如同美玉成玦,需将碎裂的部分拼湊起來,方可得見全貌,再現熠熠華光;又若太極兩儀,陰陽乾坤,單看任何一面就是非黑則白,惟有将兩者合二為一,才知其中陰陽交融之處、因果循環,善惡有報。
貓兒為樂小姐愛寵,甘願随樂典琴來王府,自然以典琴之喜為喜,以典琴之惡為惡。
它能看出來,主人對王爺一家及那兩位形貌醜陋的僧人又惡又怕,但是典琴不敢反抗,她的教養不允許,她的理智不允許,就算是她的親生父母,也不會原諒她反抗夫家。

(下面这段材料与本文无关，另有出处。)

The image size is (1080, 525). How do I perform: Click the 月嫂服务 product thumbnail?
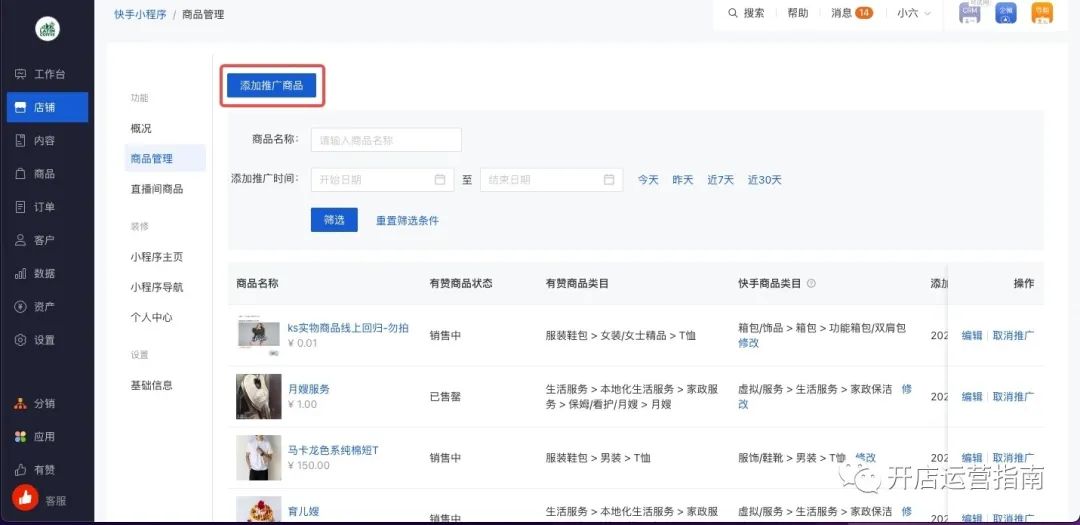coord(258,396)
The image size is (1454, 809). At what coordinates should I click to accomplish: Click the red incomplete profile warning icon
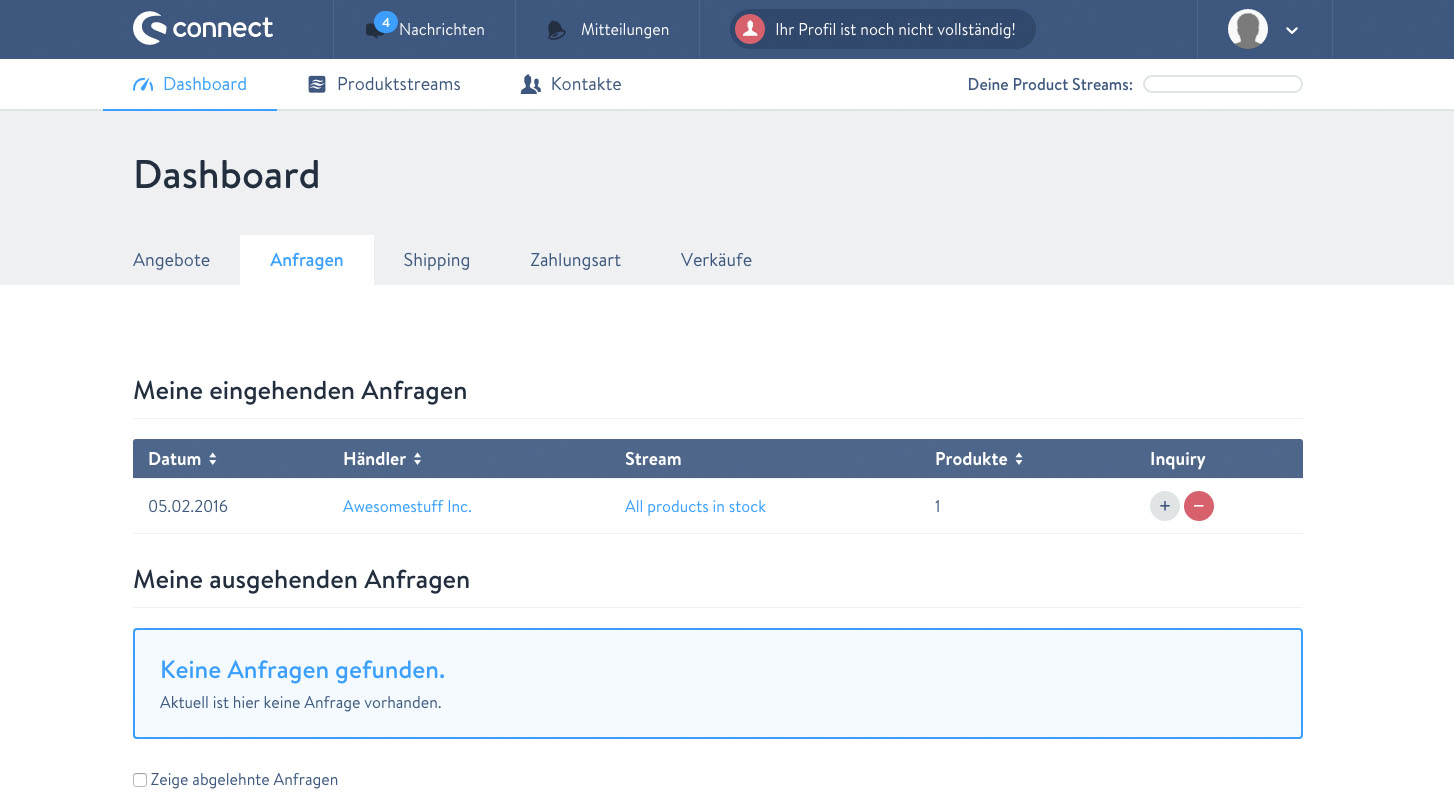pos(749,29)
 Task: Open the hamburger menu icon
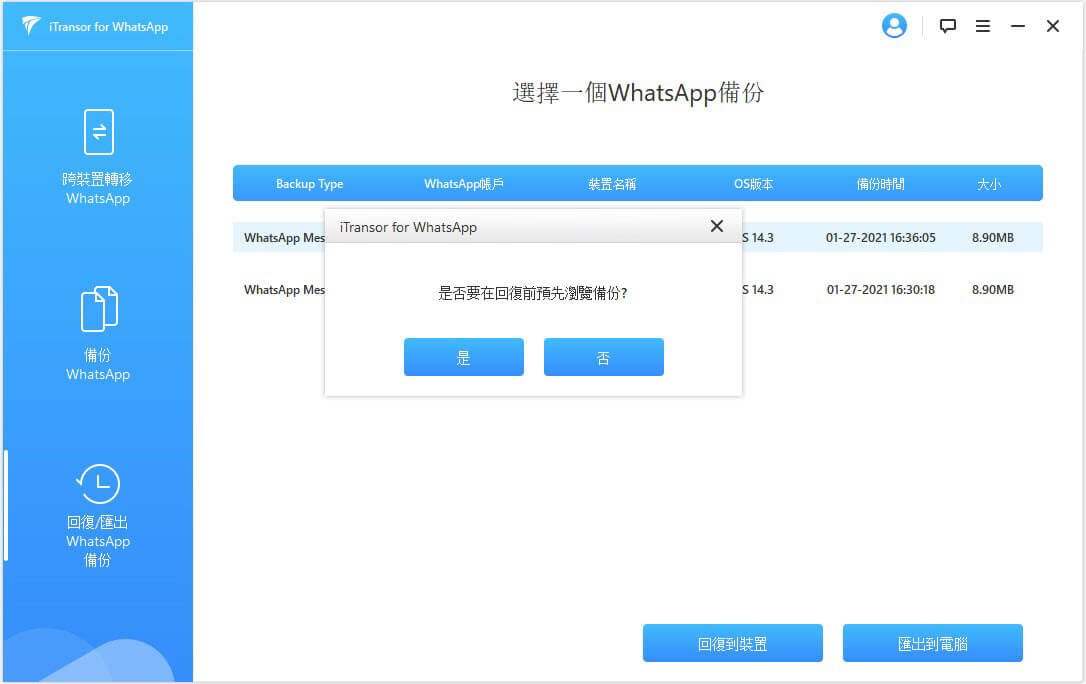coord(983,27)
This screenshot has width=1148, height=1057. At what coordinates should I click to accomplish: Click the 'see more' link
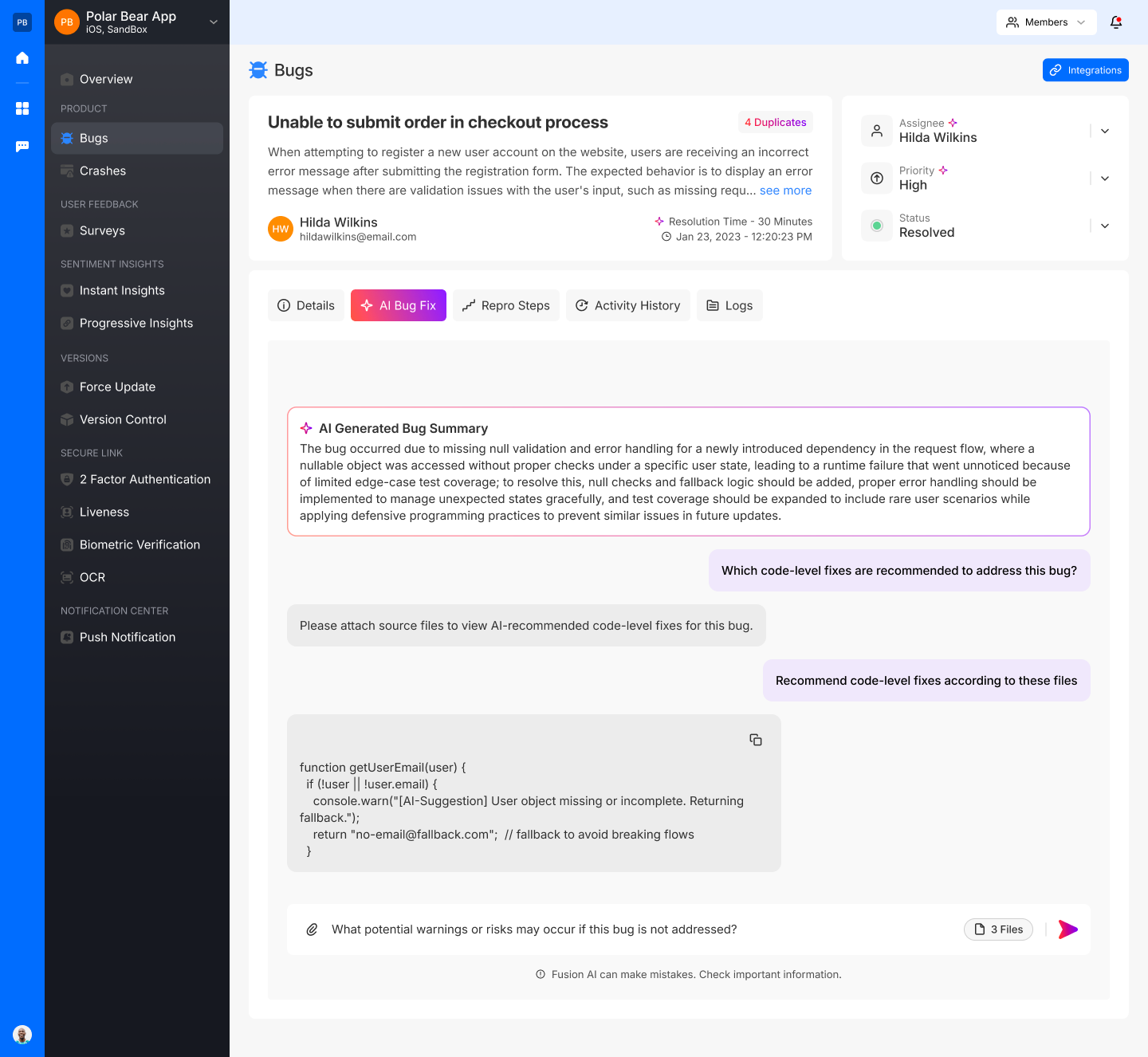point(785,191)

南平郡王的長女楚月一直嫉恨典琴,幾次三番偷偷派人潛入典琴所住的小樓裡面,将它抓走——貓兒連求救的哀鳴都嗚不出來,就這樣被人套進麻袋裡面。
楚月以它為質,借此羞辱典琴;典琴又是哀求又是下跪,短則哀求半日,長則就是兩三天,每日來楚月居住的院落請安下拜。

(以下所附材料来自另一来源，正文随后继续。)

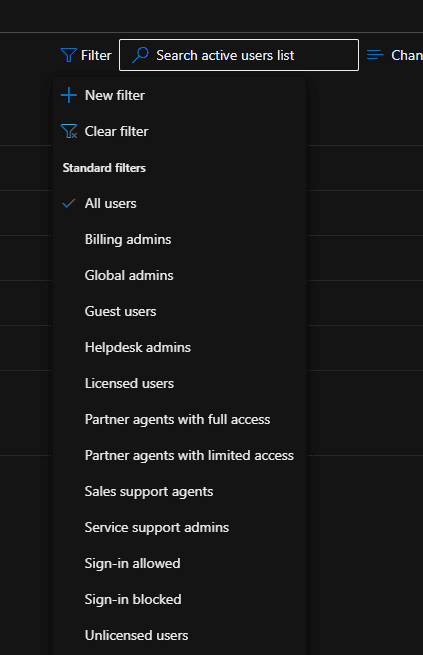Select the Global admins filter
The width and height of the screenshot is (423, 655).
(x=129, y=275)
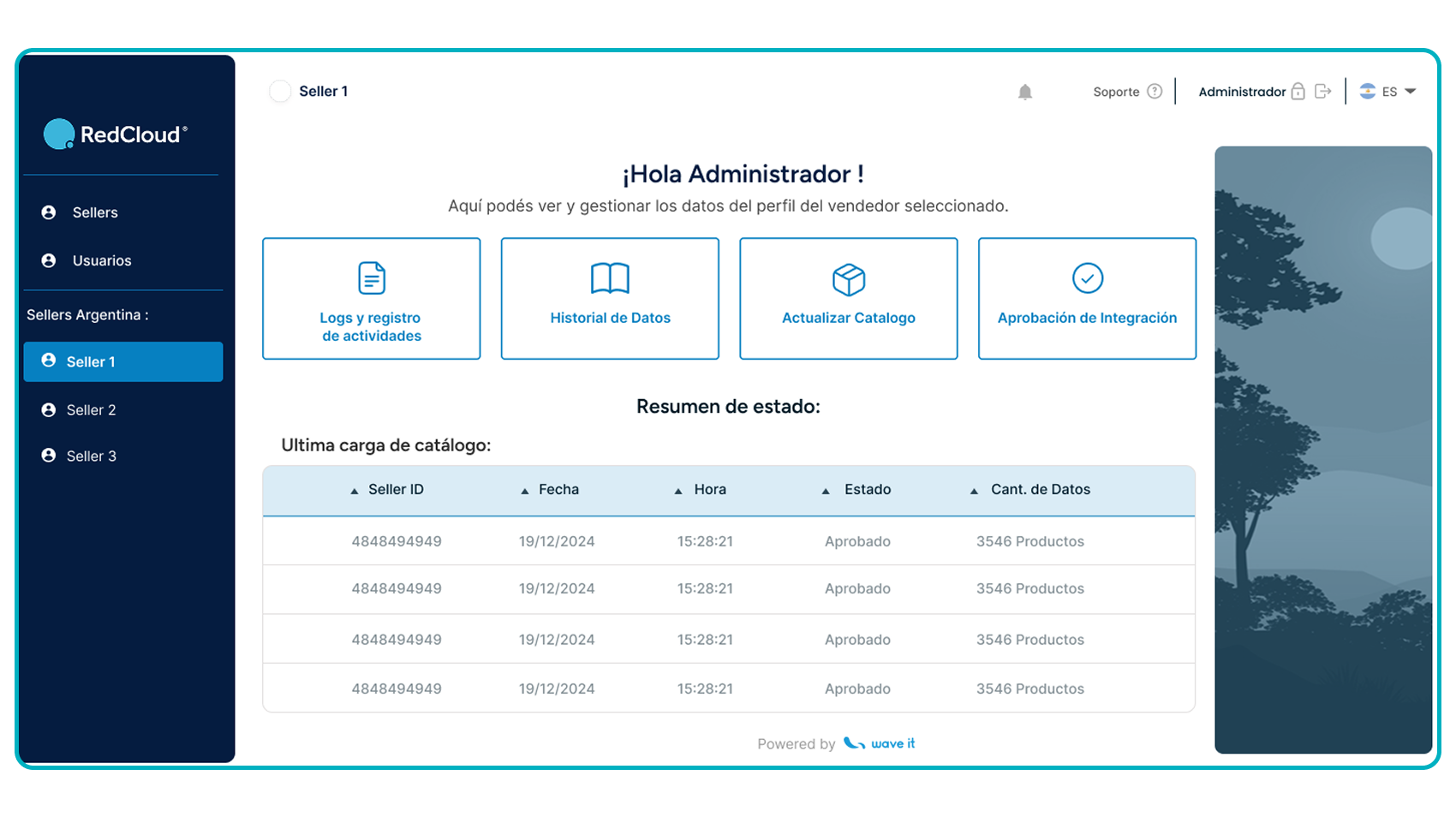Click the round Seller 1 avatar circle
1456x817 pixels.
pyautogui.click(x=280, y=91)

貓兒看着這一幕一幕,聽着主人又哭又求,心中忽而升起一種挫敗與無力的感受。如果它不是貓兒,如果它能像人一般行走活動,如果它能想人一般反抗,如果它是人——楚月就沒辦法輕易地将它抓住,也不會像現在這樣用它來羞辱主人。
最重要的是,如果它是人,它有人一樣漫長的壽命,它就可以陪着典琴,同生共死。
這樣荒誕的念頭一旦萌芽,就如同瘋長的蔓草一樣迅速地蔓延茁壯,占據它所有的思緒。
但是,真正的現實困囿它瘋狂的思想,将它所有的幻想與志向統統都封禁在這具愈來愈衰老的貓身裡面。

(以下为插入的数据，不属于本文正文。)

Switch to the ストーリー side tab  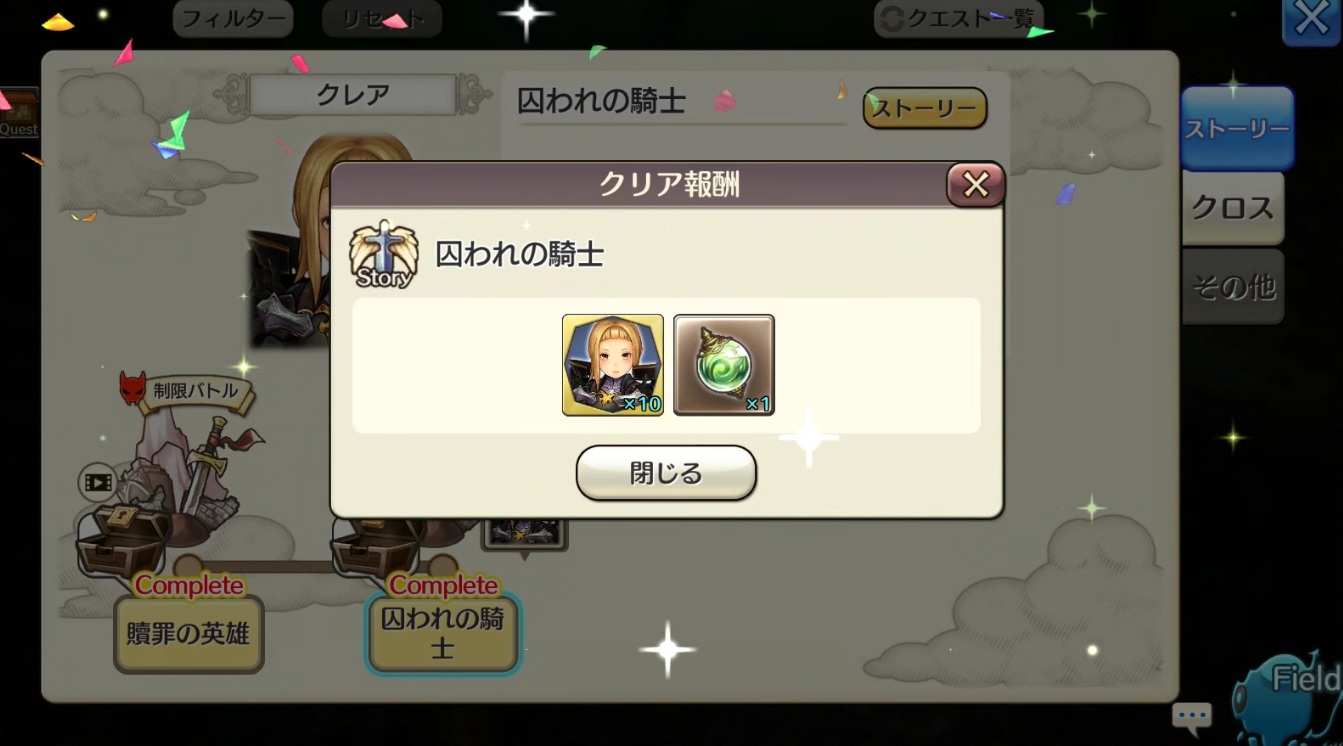(1237, 129)
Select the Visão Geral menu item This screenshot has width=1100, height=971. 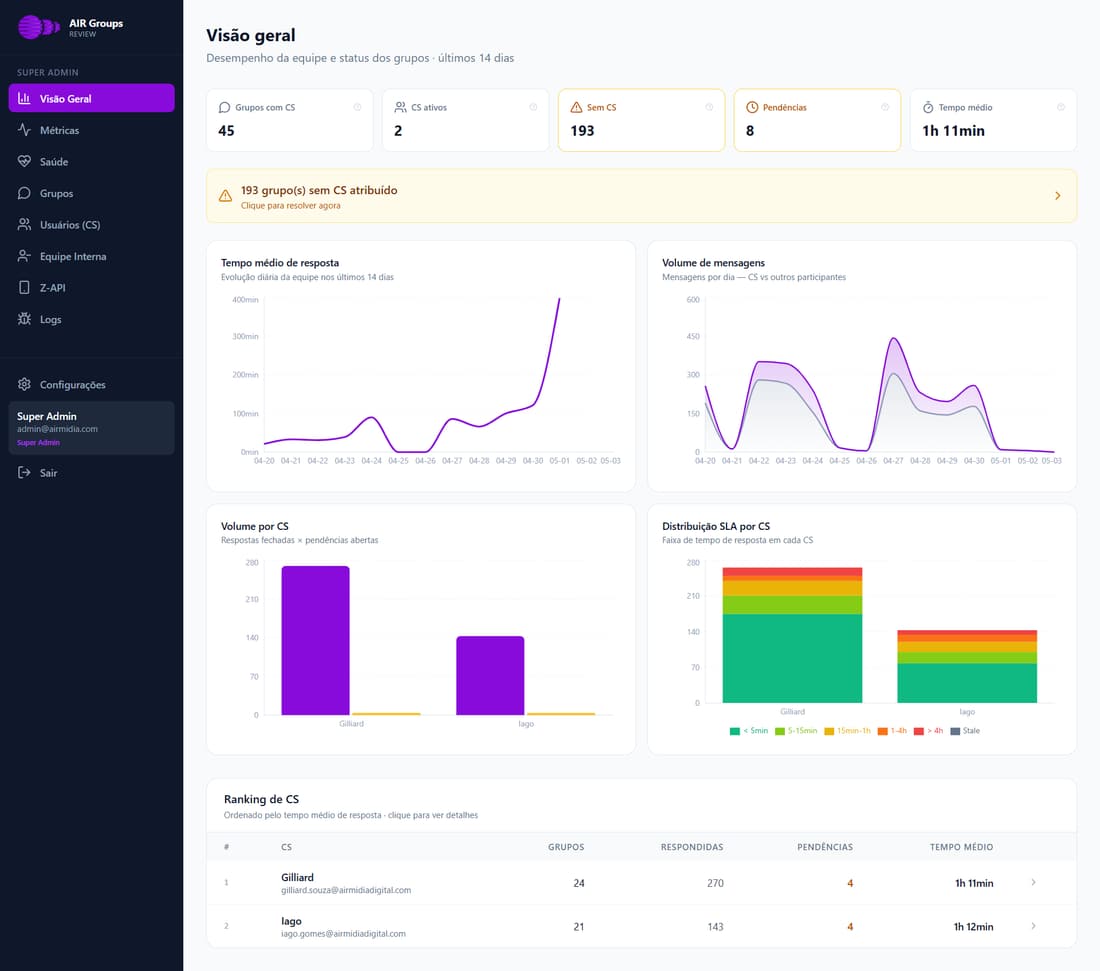91,98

它可以明顯地感覺到自己的身體已經大不如前了,它的生命正一天一天地走到盡頭。
那一夜,主人又喊來婢女将它關在别的房間裡,那個婢女随手用鍊繩将它栓在柱子邊上,繩結并沒有拴緊。因此,當它聽到典琴房間裡傳來打罵的聲音時,貓兒幾乎是不費吹灰之力就掙脫了鍊繩,迅速地竄向典琴的房内!
它看到的一切,遠比它聽到的更殘忍、更讓人憤怒!
那個人揪住典琴的頭發,典琴的頭皮被扯得繃直,她神色痛苦、滿面屈辱——它的主人本該錦衣玉食、無憂無慮地過完這一生,為什麼會淪落到這種境地,就因為她嫁了人,那些所謂的家人、她的丈夫就可以肆意地淩虐她、羞辱她了嗎。
這到底是誰制定的規則,這樣的無理,如此的可笑。
貓兒惱怒到極點,它仿佛是感受到了主人的切膚之痛,如同親身承受她所有的屈辱一般。貓兒打了個響亮地噴鼻,不顧一切地從地上躍起,張嘴死死地咬住南平郡世子的手臂。
然後,它被人無情地甩到牆壁上,頃刻地天地昏暗,它聽到主人傷心地哭了。
然後,它被揪住了後頸,沒過多久,便重心驟失、傾身下墜,繼而筋骨盡碎。